### Tasks to carry out
1. Which people does the article below about the 1999 undersea earthquake off Washington State name?
2. In the article below about the 1999 undersea earthquake off Washington State, how many improved sensors will Johnson deploy along the Juan de Fuca Ridge?

### Passage shown
+ + + + +
By Sid Perkins
The geological tremblings caused by a small earthquake off the coast of Washington State in June 1999 died out rather quickly and caused no damage onshore, but ripples are still spreading through the scientific community.
Data collected by sensors located in the undersea neighborhood where the earthquake struck are now changing ideas about how fluids circulate within rocks beneath the seafloor. Research reported in the Sept. 14 Nature by several groups of investigators suggests that the flow of water to hydrothermal vents might be much more complex than geologists had thought.
On June 8, 1999, a magnitude 4.5 earthquake occurred 3.5 miles beneath the seafloor about 180 miles off the coast of Washington’s Olympic Peninsula. Fortuitously, the temblor’s epicenter was just west of the Juan de Fuca Ridge. Several groups of scientists had deployed sensors along the ridge to study hydrothermal vents.
About 4 days after the earthquake, the volume and temperature of water spilling from a cluster of hydrothermal vents located about 5 miles from the temblor’s epicenter began to rise. On June 19, instruments recorded similar changes at two nearby vent sites, says H. Paul Johnson, a geophysicist at the University of Washington in Seattle and lead author of the report.
“It’s pure luck that we were out there,” Johnson says. “It’s a bigger stroke of luck that other scientists’ sensors were also at nearby vents.” He candidly admits that he might have written off the changes as bad data if they’d been recorded at only one vent.
In late June, the temperature at the three sites began to oscillate through a range of 10ºC. Each site had its own fluctuation cycle, which ranged between 8 and 12 days. The cycles likely continued beyond the 80 days recorded, though Johnson notes that no one can be sure because all the instruments at the vents were collected in early September. The researchers only discovered the anomalies when they downloaded their data in the laboratory.
At first, Johnson says, he and his colleagues had interpreted the temperature-fluctuation data as “equipment suddenly gone nuts.” Then, after a chance conversation with a colleague who knew of the undersea earthquake, Johnson realized that the observations were a geological windfall. For the past 20 years, geologists had seen few changes in flow rates and temperatures at hydrothermal vents and therefore assumed these characteristics are stable.
Johnson and his coauthors propose several explanations for the fluctuations in flow rate and temperature recently recorded. The earthquake could have caused cracks in the seafloor to extend further into deeper, hotter rocks—in effect, turning up the thermostat. Or, Johnson says, the shock of the quake could have shaken loose mats of bacteria-deposited sulfur, which periodically would plug the vents.
“These hydrothermal vents are remote places covered by thousands of meters of water,” says Edmond A. Mathez, research geologist at the American Museum of Natural History in New York City. “This [finding] illustrates just how little we know about midocean ridges.”
Johnson will return to the Juan de Fuca Ridge later this month to deploy 20 improved sensors at the previously studied sites and at other vents along the ridge. “At this point, all we know is that there’s been a change in fluid circulation,” Johnson says.
“Now, we’d like to understand what caused it.”
+ + + + +
### Recorded information
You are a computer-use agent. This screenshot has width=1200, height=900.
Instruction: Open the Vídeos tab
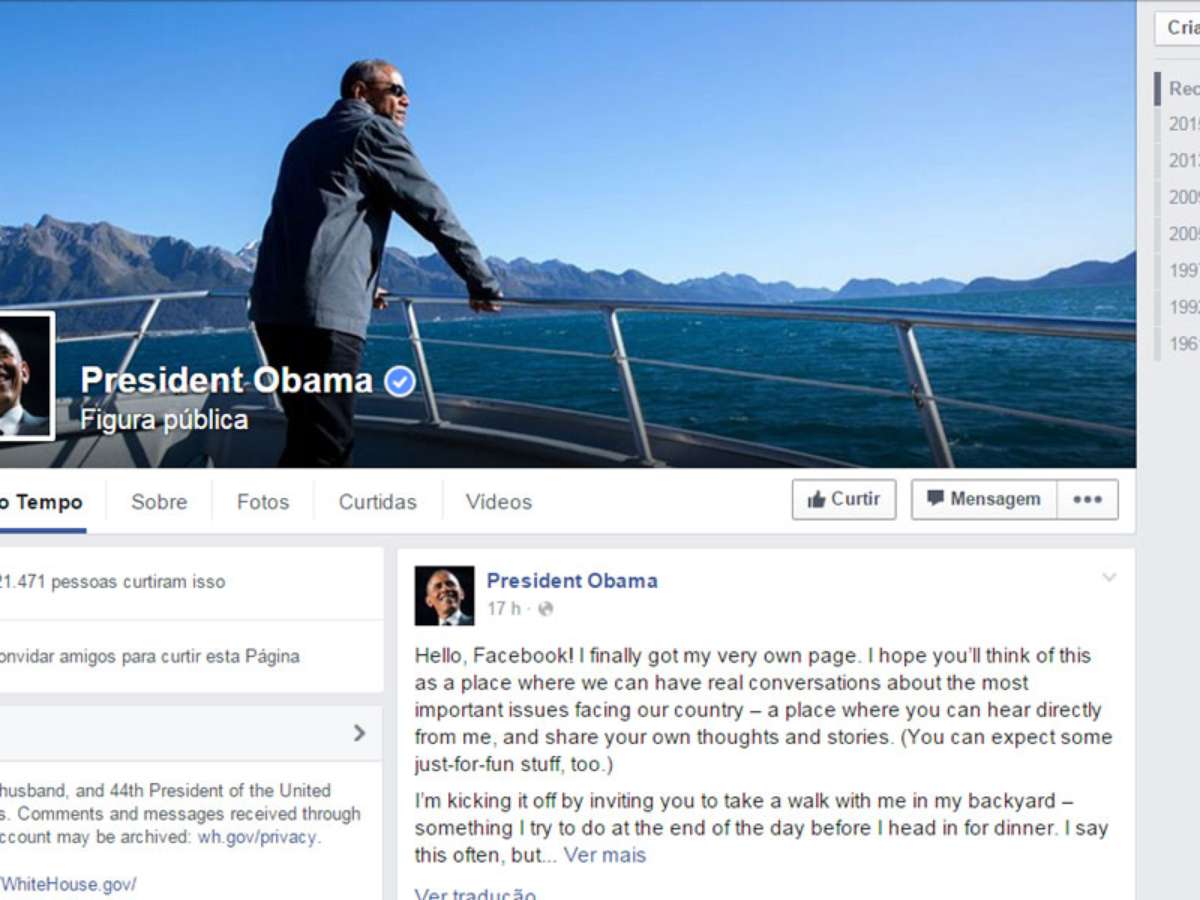tap(499, 502)

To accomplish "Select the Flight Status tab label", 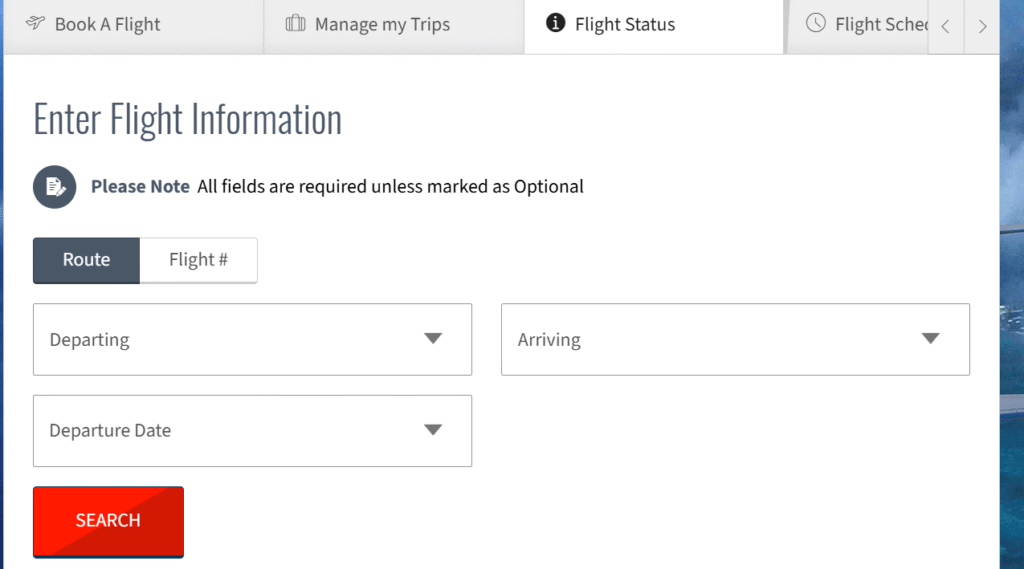I will click(625, 24).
+ + + + +
### Task-by-task outputs
1. Sid Perkins, H. Paul Johnson, Edmond A. Mathez

2. 20